Sharing rules are used to extend record access to users within specified roles or groups.

Records can be shared either based on record owner (role, group) or record criteria (known as a criteria-based sharing rule; e.g. all accounts in state “OH”).

Sharing Rules on accounts also provide access to related contracts and can provide access to related Contacts, Opportunities, and Cases.

Sharing rules can extend either Read Only or Read/Write access, but cannot extend Full Access.

Public groups are used to streamline the process of sharing access to records and folders. A group is comprised of users, roles, and other groups.

Personal groups are created and maintained by users, and can only be referenced in select configuration (such as Outlook contact synchronization).

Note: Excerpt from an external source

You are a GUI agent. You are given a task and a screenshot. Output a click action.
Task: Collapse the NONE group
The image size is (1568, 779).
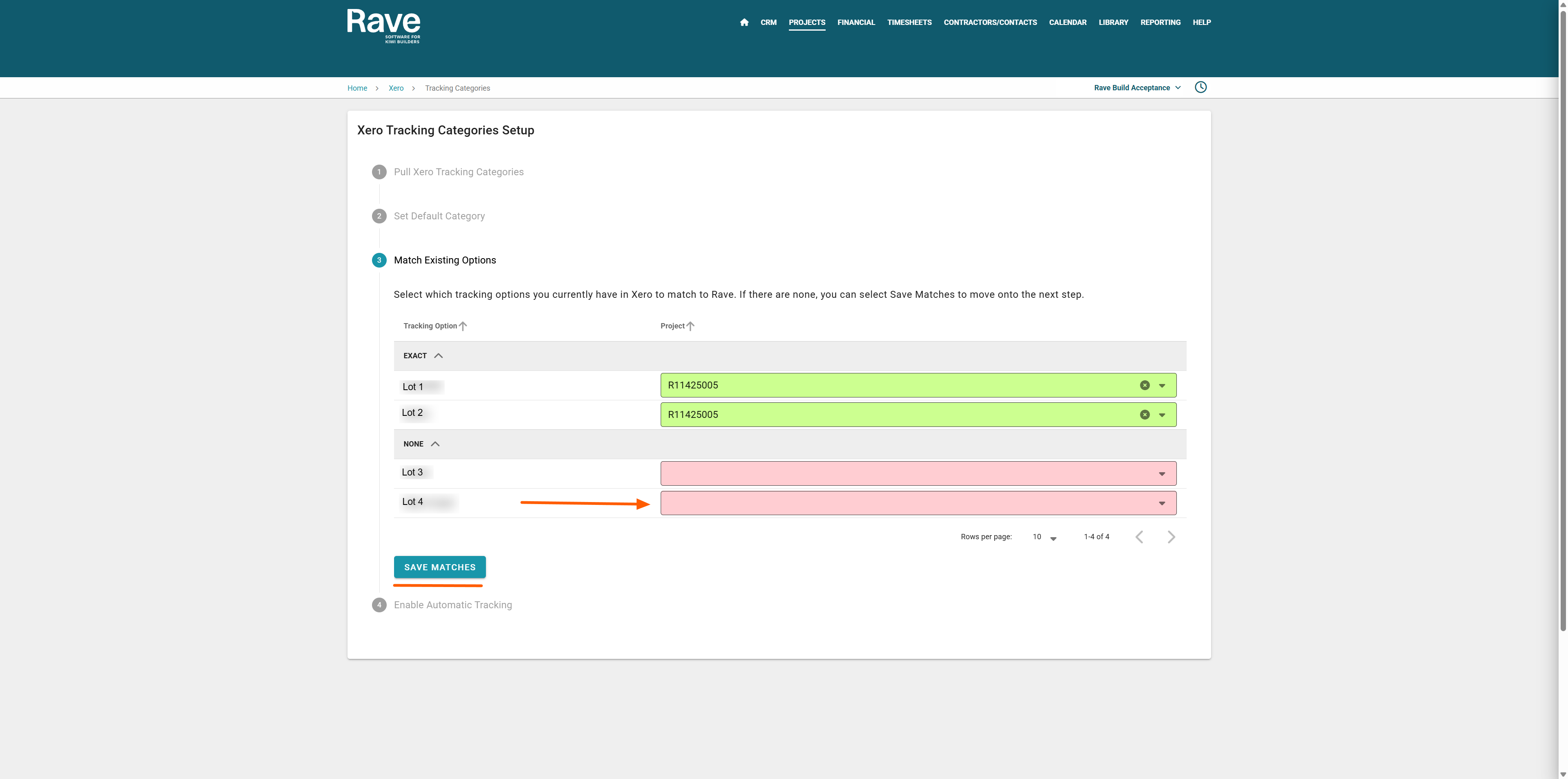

When Grant Access Using Hierarchies is selected in a Public Group and that group is the target (Shared With) in a sharing rule, record access granted via the sharing rule will also be inherited via the role hierarchy.

For example:

1. A sharing rule provides read only access to accounts owned by the role and subordinate roles of SVP, Sales & Marketing to the public group International Support.
2. The public group International Support contains the role Customer Support, International.  Members of this group gain read access to accounts owned by users in the SVP, Sales and Marketing or subordinate roles.
3. Users in the role SVP, Customer Service and Support gain access to records owned by users in the SVP, Sales and Marketing or subordinate roles through Grant Access Using Hierarchies with the group configuration.

Note: Grant Access Using Hierarchies is only effective when the sharing rule is targeting a group (not when the group is the source of records).